▶ [Dataset records]
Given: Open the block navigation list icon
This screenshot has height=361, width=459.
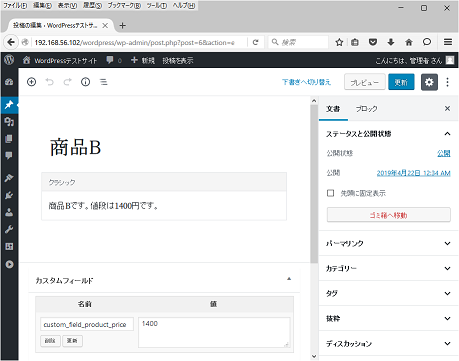Looking at the screenshot, I should [104, 82].
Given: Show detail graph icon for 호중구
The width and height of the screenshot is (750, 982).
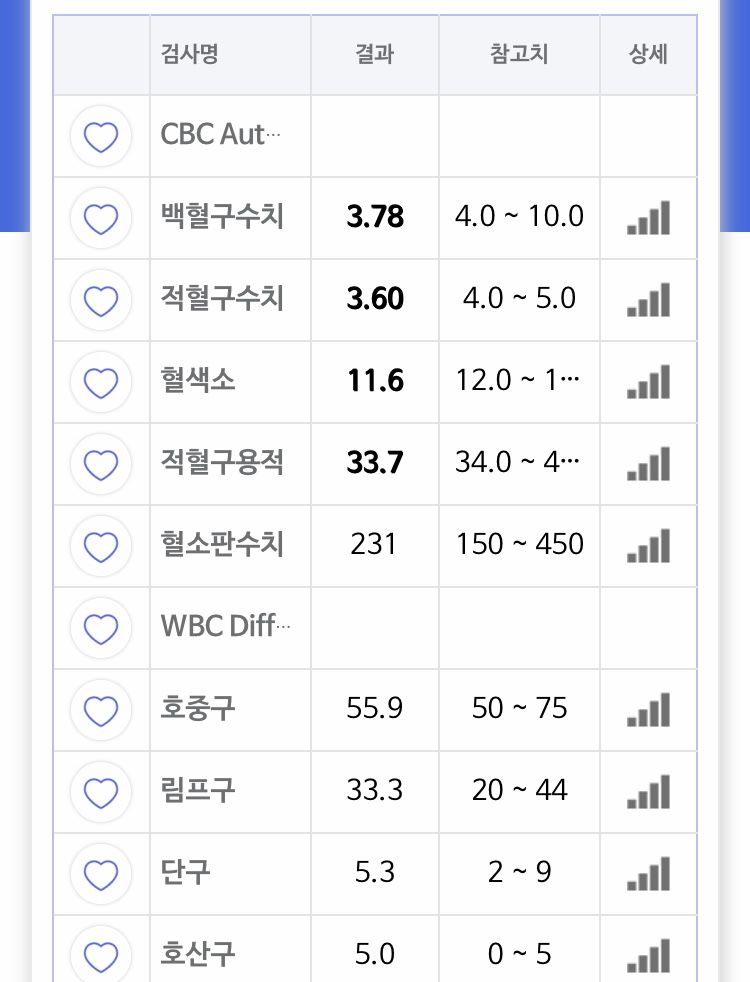Looking at the screenshot, I should [x=648, y=710].
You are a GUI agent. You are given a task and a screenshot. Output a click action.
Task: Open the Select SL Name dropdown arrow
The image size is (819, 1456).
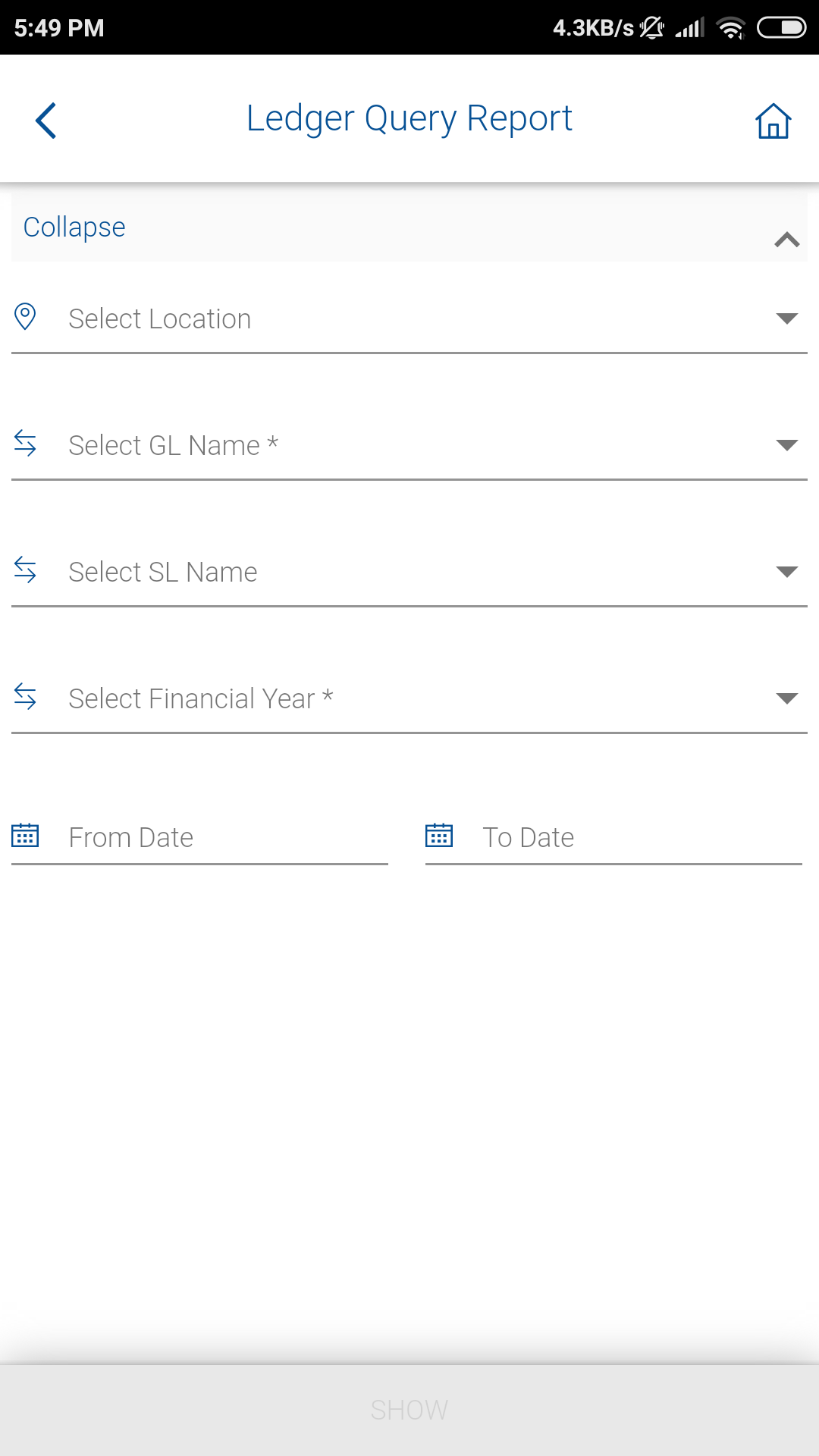coord(787,572)
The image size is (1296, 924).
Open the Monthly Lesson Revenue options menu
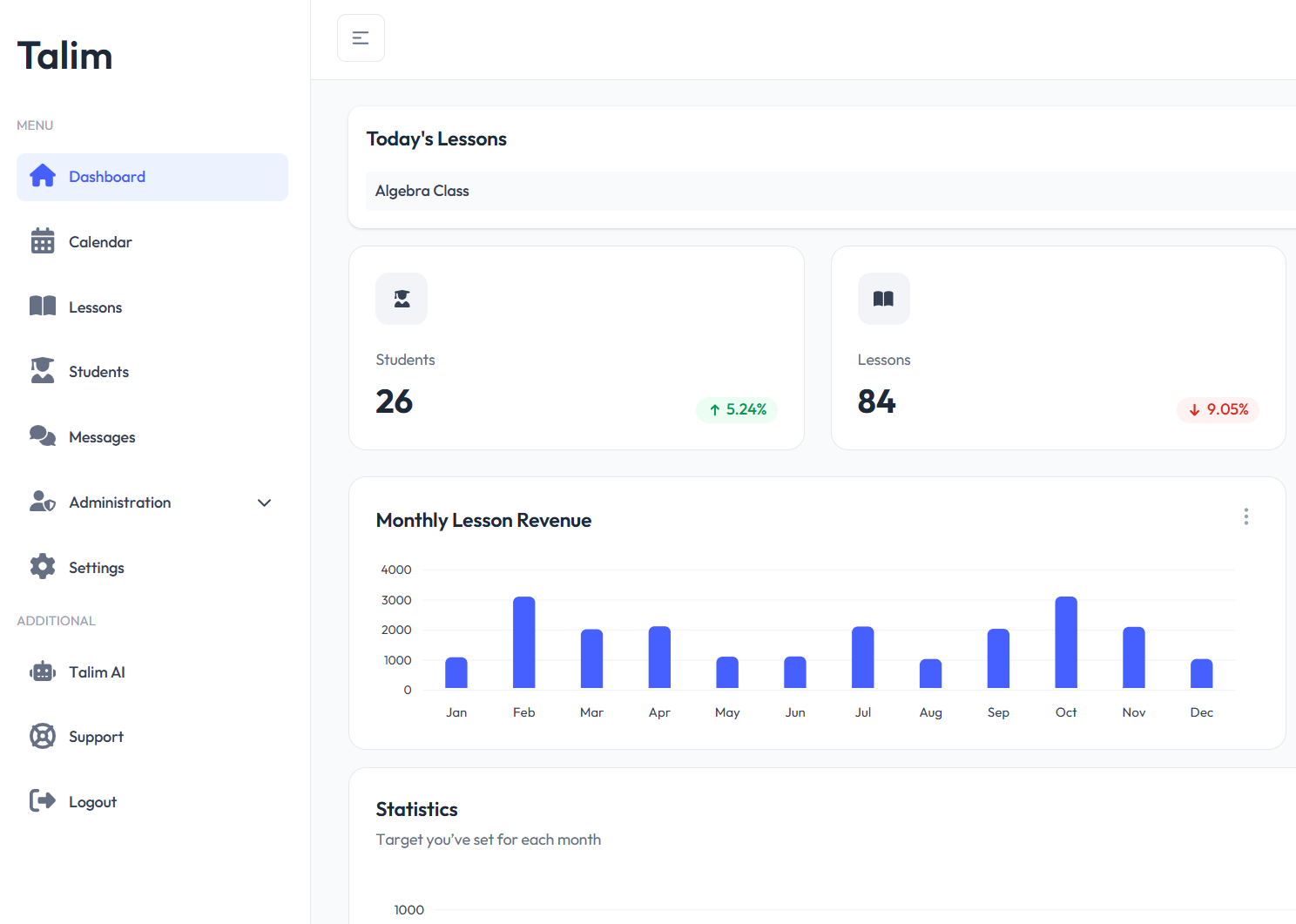(x=1246, y=516)
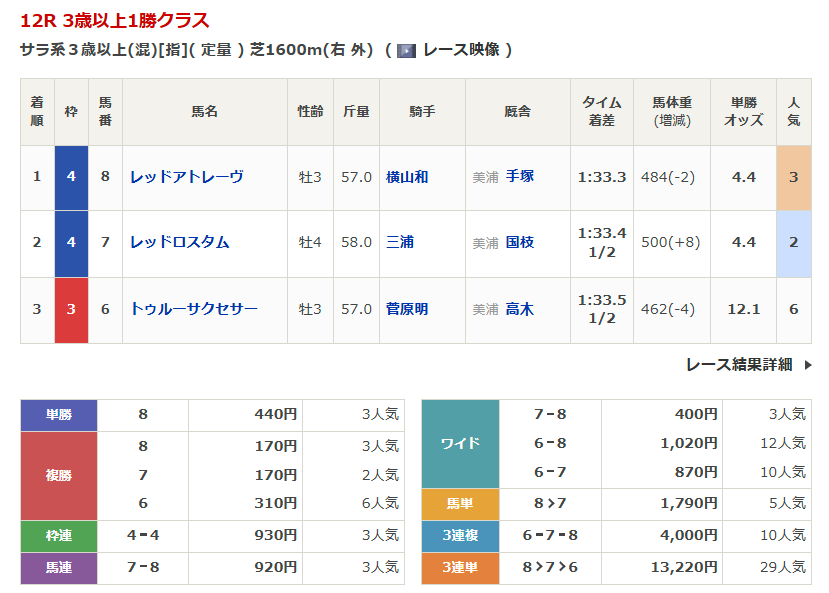
Task: Open trainer 手塚 page
Action: [519, 177]

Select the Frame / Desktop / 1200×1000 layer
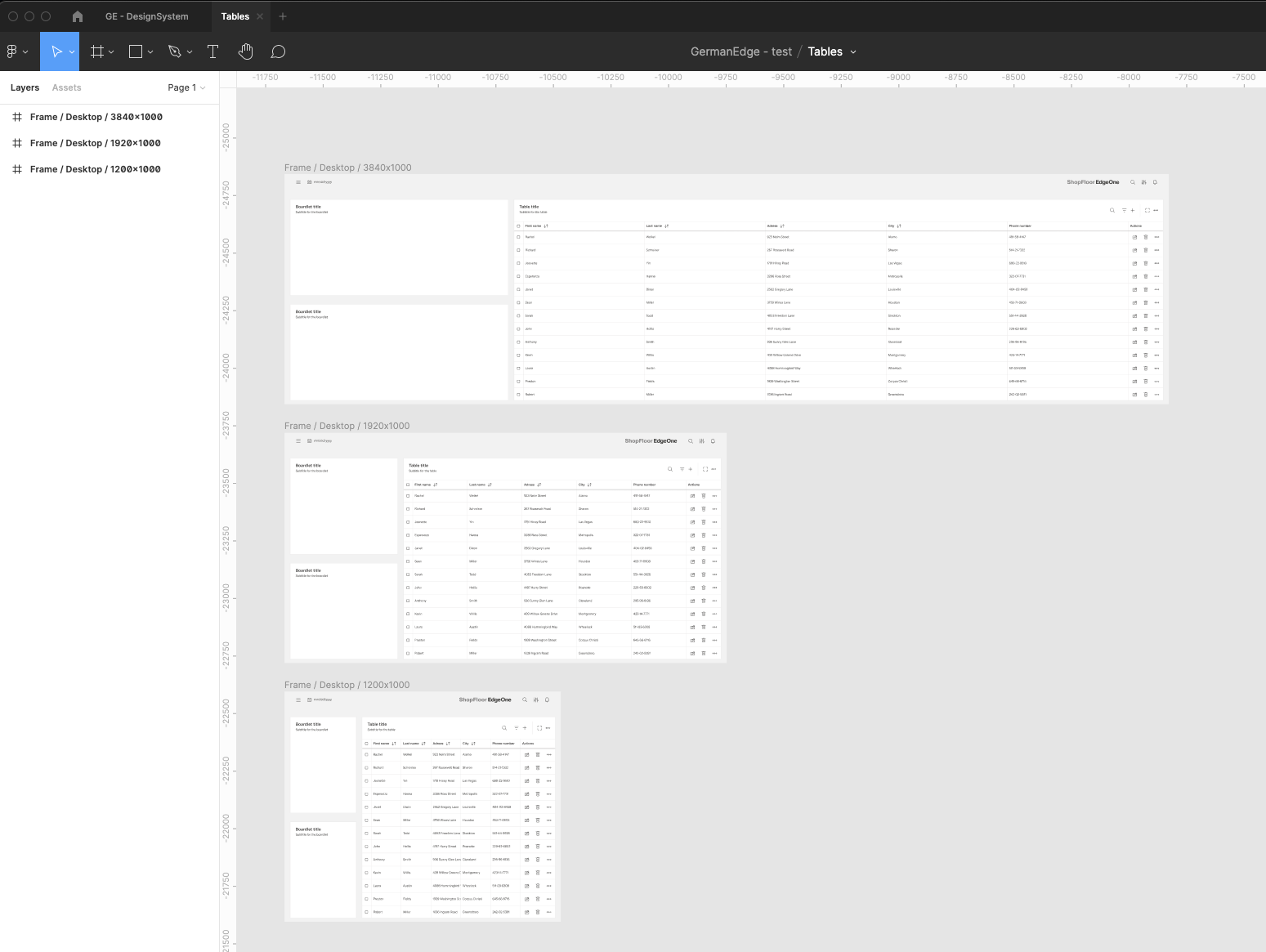click(95, 169)
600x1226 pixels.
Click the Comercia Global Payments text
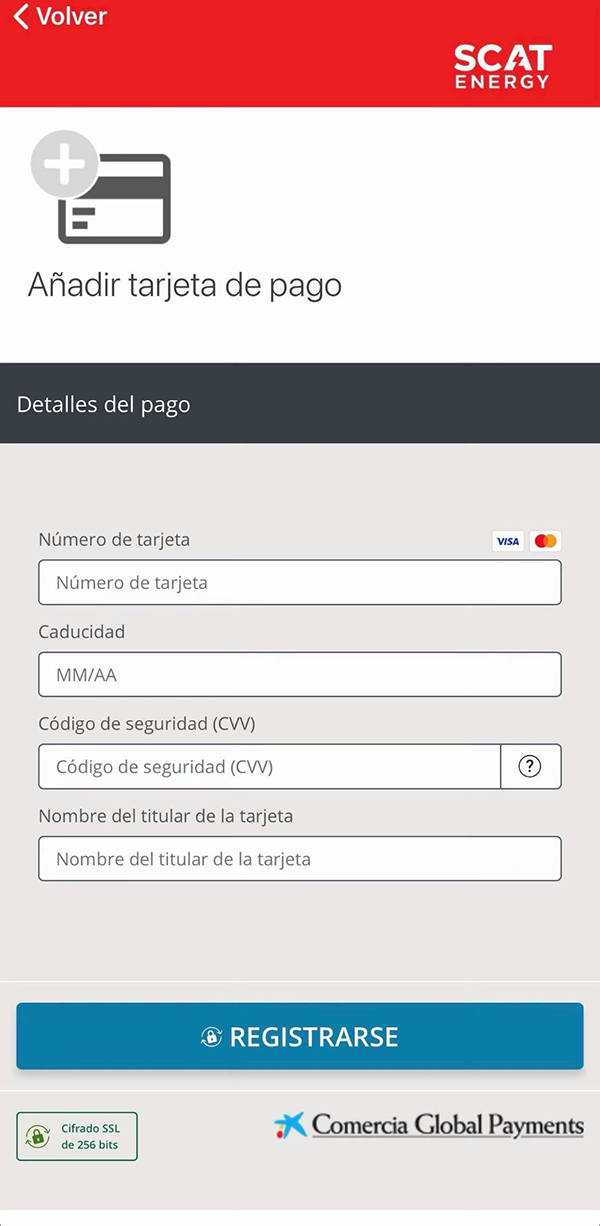448,1125
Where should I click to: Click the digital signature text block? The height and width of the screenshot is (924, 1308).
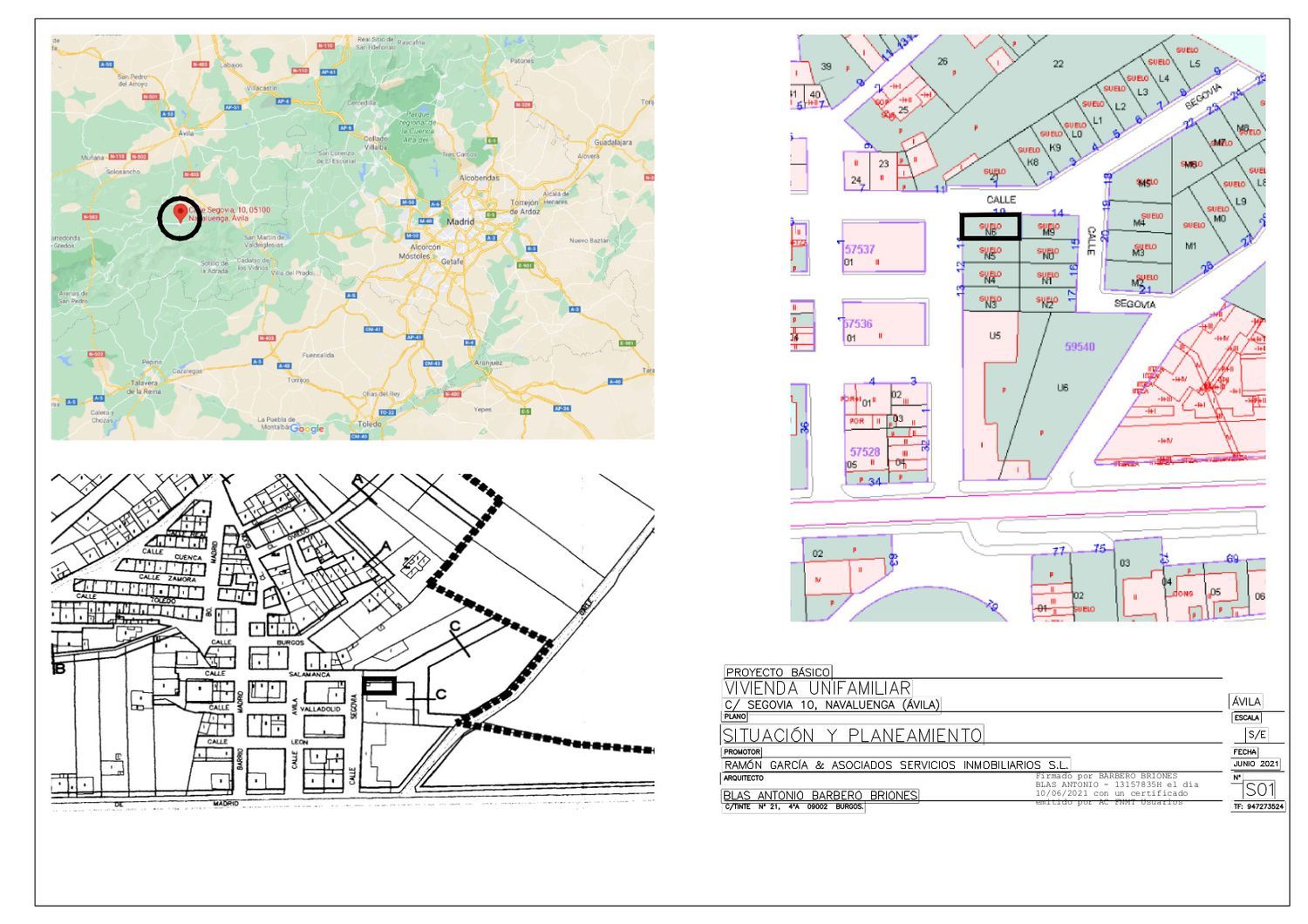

▶ [Task brief] Would you transcribe exactly, and only, the lines from the one containing "Click the Comercia Global Payments text" through the last line of the records above, both included, leaving out the pictures?

▶ [Answer box]
Click the Comercia Global Payments text
448,1125
Where should I click to: Click the digital signature text block? The height and width of the screenshot is (924, 1308).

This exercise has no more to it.